Greenacre Village Shopping Centre is expected to attract interest from private, institutional, and offshore investors as freestanding Coles and Woolworths-anchored opportunities in Sydney remain scarce.
JLL’s Nick Willis, Sam Hatcher, David Mahood and Sebastian Fahey have been appointed to sell Greenacre Village at 19 Boronia Road, Greenacre, in inner south west Sydney, via an expressions of interest campaign.
The centre offers a Coles and Liquorland lease being secured on a defensive “semi-net” lease and a weighted average lease expiry (WALE) of six years, and is set on a 7,493 sqm land holding in the heart of the Greenacre community.
Willis said there are a limited number of freestanding supermarkets in Sydney and further they are rarely traded, with only four being sold in the last five years.
“There continues to be a significant weight of capital looking to get exposure to the robust convenience retail sub-sector, however, there has always been a severe lack of opportunities in inner metropolitan Sydney,” he said.
“Given the unique fundamentals of this asset and its strong underlying land holding, we anticipate interest from all investors including private, institutional, and offshore capital.”
Coles Group’s results showed sales revenue growth of 5.9% to $40.5 billion, with a market cap of $21.23 billion.
Shopping centre transactions – including deals from neighbourhood centres to sub-regionals – froze during winter, despite more than 400,000 sqm of retail space being placed to the market, as the gap between the expectations of buyers and sellers widens. According to the Data App, deals that have gone through have been dominated by non-discretionary, supermarket-anchored retail assets.
Hatcher said the Greenacre Village’s positioning in close proximity to the Bankstown CBD, bustling high street of Greenacre and major transport nodes, provides the centre with significant future mixed-use development potential.

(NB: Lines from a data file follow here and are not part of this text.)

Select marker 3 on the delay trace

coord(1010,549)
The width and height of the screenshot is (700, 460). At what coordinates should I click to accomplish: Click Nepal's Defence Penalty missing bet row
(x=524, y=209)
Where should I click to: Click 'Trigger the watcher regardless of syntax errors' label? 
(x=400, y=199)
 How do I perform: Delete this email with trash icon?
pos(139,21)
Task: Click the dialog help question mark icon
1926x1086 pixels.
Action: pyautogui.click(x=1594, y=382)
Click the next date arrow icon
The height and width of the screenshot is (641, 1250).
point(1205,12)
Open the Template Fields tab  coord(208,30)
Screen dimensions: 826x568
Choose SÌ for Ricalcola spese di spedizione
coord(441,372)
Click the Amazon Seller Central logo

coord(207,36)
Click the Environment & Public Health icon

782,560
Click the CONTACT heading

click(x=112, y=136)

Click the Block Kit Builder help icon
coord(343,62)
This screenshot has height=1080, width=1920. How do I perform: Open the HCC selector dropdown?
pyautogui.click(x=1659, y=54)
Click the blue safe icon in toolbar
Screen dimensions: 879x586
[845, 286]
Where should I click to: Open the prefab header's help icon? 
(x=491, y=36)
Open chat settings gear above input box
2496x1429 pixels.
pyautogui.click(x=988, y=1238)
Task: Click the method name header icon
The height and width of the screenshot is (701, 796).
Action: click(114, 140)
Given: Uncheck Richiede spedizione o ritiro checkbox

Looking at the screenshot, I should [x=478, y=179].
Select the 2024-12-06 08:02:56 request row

Recent rezoning in the area has significantly benefited the site with an increased floor-space ratio allowing for a total gross floor area of 18,733 sqm or potential to go up seven stories – primed to capture the demand of the projected population of 460,000 residents in the Canterbury Bankstown LGA by 2036.
Canterbury Bankstown Council is in the process of drafting the new Canterbury Bankstown masterplan which will introduce a commercial core zone and see the FSR and height controls intensify allowing for 18 to 25 storey towers.